* _ACTIVITY_
The word "screenshot" appears in some lines of the entries. Say how many, and give nothing but the number.

* _RECORDS SHOWN_
__________________________________________________
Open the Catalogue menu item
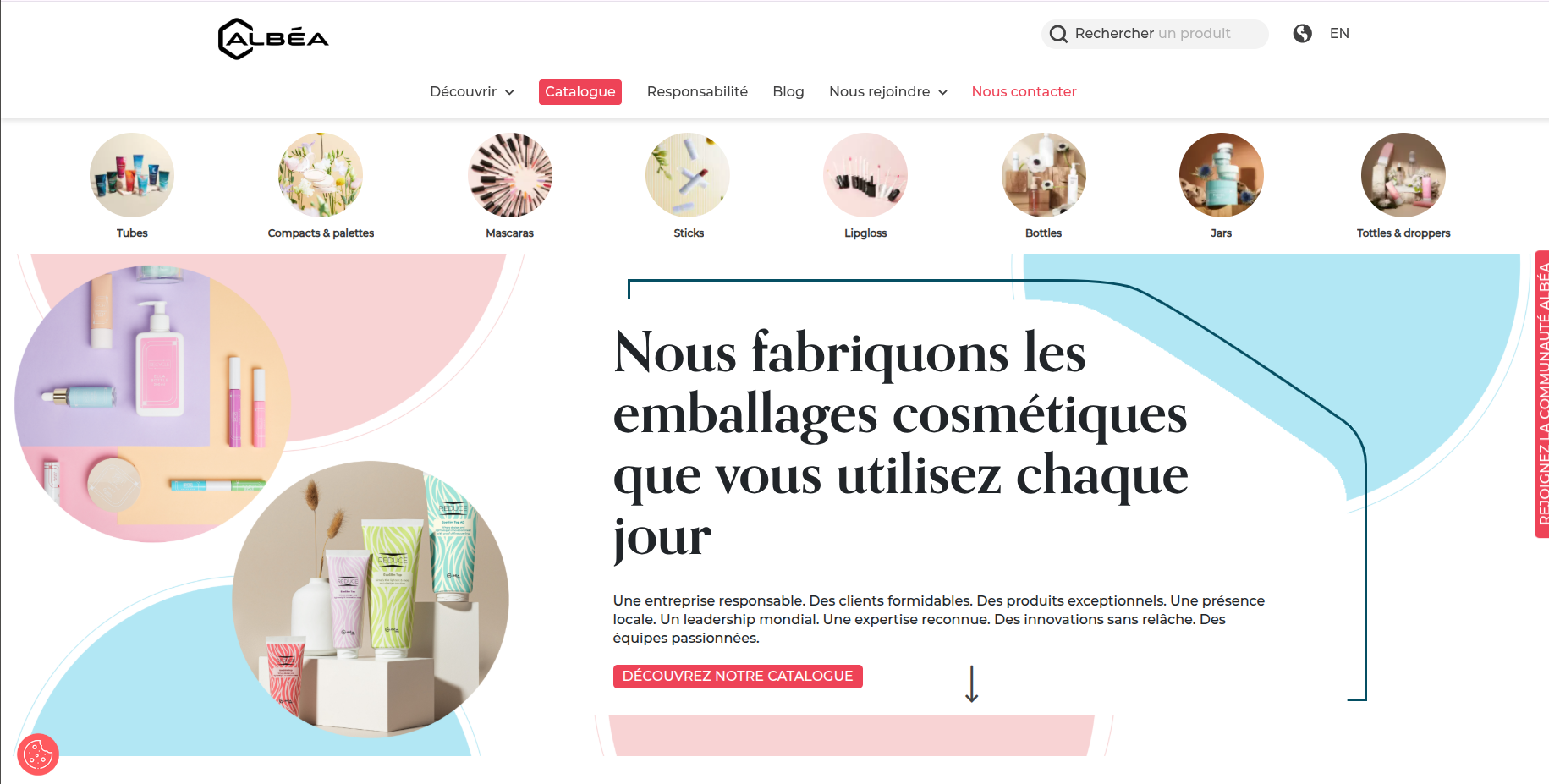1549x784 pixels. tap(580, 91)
__________________________________________________
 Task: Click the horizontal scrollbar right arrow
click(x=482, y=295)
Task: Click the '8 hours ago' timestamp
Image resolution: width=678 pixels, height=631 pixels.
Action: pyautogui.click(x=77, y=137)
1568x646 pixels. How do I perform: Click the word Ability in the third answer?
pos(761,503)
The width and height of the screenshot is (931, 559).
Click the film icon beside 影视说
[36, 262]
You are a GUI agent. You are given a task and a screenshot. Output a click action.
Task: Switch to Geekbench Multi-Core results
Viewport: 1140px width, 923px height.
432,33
__________________________________________________
* _ANSWER SPACE_
2